Work instructions - Show, in full, each line of the data that contains "computer".

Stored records

* * * *

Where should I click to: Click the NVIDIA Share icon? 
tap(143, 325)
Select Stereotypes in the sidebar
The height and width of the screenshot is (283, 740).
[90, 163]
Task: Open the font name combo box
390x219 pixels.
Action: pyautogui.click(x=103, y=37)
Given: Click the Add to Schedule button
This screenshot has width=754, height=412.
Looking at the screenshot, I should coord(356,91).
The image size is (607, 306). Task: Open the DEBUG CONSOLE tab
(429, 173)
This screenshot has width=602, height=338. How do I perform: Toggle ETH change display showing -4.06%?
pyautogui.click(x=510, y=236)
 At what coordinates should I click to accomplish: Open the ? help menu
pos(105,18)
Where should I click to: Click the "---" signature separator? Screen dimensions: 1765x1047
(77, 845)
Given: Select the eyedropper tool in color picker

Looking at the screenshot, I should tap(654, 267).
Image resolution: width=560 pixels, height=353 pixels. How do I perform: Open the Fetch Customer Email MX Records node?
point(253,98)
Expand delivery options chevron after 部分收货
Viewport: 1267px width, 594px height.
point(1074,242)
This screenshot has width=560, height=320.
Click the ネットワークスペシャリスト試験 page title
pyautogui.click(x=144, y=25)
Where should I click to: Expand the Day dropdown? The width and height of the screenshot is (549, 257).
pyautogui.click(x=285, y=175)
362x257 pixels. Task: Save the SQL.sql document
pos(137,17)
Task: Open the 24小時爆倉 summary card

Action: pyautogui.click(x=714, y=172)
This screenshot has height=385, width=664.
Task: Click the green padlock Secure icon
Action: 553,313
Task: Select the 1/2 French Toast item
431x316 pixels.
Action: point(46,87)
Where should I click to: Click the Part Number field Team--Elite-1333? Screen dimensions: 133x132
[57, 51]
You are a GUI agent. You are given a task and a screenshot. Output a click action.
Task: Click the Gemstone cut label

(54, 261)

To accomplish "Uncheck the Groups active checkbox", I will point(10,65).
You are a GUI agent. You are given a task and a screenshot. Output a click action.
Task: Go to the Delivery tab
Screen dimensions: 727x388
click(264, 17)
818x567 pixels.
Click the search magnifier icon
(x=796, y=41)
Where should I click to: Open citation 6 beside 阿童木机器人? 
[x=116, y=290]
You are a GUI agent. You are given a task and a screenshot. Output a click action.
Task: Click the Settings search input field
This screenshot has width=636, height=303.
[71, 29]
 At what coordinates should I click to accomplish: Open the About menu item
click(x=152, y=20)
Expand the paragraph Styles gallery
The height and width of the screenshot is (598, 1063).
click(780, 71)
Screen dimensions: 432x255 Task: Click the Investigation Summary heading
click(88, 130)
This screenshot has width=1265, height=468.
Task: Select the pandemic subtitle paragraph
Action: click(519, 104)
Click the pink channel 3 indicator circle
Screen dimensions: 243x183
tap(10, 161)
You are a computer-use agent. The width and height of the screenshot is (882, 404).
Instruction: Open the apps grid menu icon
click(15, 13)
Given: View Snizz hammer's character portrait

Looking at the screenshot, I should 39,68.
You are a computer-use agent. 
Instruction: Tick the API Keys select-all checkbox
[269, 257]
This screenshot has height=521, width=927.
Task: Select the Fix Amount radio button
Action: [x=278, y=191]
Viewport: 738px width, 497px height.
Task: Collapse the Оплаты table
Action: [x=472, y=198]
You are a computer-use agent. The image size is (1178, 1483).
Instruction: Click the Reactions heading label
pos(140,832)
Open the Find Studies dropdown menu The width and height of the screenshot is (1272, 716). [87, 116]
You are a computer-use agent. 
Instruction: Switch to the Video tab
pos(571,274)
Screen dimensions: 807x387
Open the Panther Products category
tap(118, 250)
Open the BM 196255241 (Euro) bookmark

* * * *

Final answer -
You are a computer-use agent. The width and height of the screenshot is (882, 404).
You are a computer-use agent. 
You are a computer-use agent. The image size is (1178, 1483).
You are a computer-use agent. 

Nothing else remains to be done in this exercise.